The general term Cherenkov detector is among those used to indicate an instrument or set of instruments to detect photons or particles through the Cherenkov radiation they produce. (The term IACT for imaging atmospheric Chernkov telescope) is generally synonymous, but implying imaging ability, and specifically using the atmosphere to generate the Cherenkov radiation.) Such detectors used for astronomical purposes may be specifically termed a Cherenkov telescope and are used as a means of observing the results of gamma-ray photons (i.e., a Cherenkov gamma-ray telescope) and/or cosmic-ray particles hitting the Earth's atmosphere. High energy photons produce particles (e.g., by pair production), which travel fast enough to trigger the radiation. This can happen repeatedly through a downward cone-shaped volume of the atmosphere, each time more photons and particles produced at lower energies, termed an air shower.

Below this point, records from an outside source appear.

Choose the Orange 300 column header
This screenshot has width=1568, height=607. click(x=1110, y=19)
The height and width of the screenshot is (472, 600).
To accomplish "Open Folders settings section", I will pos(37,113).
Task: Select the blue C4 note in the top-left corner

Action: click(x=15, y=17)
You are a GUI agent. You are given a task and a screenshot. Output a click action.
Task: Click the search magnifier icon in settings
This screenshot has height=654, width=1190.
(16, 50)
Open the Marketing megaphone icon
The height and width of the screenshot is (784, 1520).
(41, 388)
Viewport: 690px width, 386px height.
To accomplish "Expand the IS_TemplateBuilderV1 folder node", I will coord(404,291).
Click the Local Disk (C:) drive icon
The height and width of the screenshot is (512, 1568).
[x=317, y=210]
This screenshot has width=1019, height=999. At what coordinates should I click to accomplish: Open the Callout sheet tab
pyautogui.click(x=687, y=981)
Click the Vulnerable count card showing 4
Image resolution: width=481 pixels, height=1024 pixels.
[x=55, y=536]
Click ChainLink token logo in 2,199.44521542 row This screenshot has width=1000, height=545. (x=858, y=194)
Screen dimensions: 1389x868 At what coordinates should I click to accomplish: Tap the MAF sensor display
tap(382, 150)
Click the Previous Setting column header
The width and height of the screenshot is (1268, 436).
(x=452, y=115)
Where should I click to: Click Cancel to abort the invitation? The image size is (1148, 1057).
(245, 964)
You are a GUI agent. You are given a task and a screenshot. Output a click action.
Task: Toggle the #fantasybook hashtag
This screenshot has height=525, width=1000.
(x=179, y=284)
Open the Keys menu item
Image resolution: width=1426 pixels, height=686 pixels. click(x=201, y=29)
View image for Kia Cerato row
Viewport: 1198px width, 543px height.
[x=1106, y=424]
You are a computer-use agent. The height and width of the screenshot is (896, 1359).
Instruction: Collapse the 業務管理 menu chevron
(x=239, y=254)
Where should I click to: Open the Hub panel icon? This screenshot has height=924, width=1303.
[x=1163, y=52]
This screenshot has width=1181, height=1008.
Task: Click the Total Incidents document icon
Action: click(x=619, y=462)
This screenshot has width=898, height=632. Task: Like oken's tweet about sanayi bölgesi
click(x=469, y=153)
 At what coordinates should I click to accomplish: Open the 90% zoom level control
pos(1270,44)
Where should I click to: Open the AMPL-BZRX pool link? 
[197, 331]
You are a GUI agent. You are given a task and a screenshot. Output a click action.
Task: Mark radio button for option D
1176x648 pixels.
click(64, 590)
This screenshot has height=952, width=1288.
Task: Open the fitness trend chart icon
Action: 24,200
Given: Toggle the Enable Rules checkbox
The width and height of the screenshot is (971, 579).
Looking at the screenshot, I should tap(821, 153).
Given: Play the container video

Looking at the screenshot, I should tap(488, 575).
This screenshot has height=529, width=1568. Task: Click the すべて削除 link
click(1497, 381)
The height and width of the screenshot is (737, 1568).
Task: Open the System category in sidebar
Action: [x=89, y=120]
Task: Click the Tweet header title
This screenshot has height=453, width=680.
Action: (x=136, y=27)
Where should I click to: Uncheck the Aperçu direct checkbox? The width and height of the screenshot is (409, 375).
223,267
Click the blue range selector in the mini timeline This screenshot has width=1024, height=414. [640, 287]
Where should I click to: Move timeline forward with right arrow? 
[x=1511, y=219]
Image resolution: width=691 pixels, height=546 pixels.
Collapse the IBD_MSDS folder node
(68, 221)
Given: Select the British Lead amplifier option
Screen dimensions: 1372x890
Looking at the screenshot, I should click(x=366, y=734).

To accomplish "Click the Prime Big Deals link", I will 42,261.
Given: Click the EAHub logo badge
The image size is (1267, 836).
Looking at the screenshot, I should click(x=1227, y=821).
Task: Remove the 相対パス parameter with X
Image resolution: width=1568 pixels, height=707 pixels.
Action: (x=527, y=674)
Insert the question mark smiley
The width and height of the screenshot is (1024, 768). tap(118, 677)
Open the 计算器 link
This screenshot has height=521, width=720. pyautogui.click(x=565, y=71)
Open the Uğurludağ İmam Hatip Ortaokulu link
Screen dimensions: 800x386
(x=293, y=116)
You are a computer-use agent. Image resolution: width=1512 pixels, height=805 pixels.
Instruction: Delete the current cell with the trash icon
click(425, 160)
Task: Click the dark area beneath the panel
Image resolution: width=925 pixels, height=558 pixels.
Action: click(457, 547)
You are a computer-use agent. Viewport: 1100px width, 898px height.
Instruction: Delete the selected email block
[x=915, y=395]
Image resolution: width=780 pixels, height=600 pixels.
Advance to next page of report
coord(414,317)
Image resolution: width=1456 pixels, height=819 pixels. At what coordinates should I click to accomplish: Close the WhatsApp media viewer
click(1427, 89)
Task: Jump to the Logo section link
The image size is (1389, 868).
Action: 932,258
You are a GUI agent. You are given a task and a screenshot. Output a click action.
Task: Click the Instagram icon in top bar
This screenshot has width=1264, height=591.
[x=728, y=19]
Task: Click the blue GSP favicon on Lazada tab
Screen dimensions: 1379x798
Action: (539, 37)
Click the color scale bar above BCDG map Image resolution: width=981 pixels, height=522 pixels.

Detectors on the ground that can sense either photons or particles or both can pick up enough information to work out something about the originating photon or particle.
On the ground are detectors that pick up very small amounts of EMR. They may be directed at the sky, or to detect particles reaching the ground, tanks of water may be used: they produce Cherenkov radiation more easily.
From the theory of Cherenkov radiation production, data from a number of such detectors, including timing, yield information regarding characteristics of the photon or particle that triggered.
Examples of Cherenkov telescopes:
Also using Chernkov radiation are detectors of other particles, such as the neutrino detector, IceCube, which detects the radiation produced in a large volume of ice.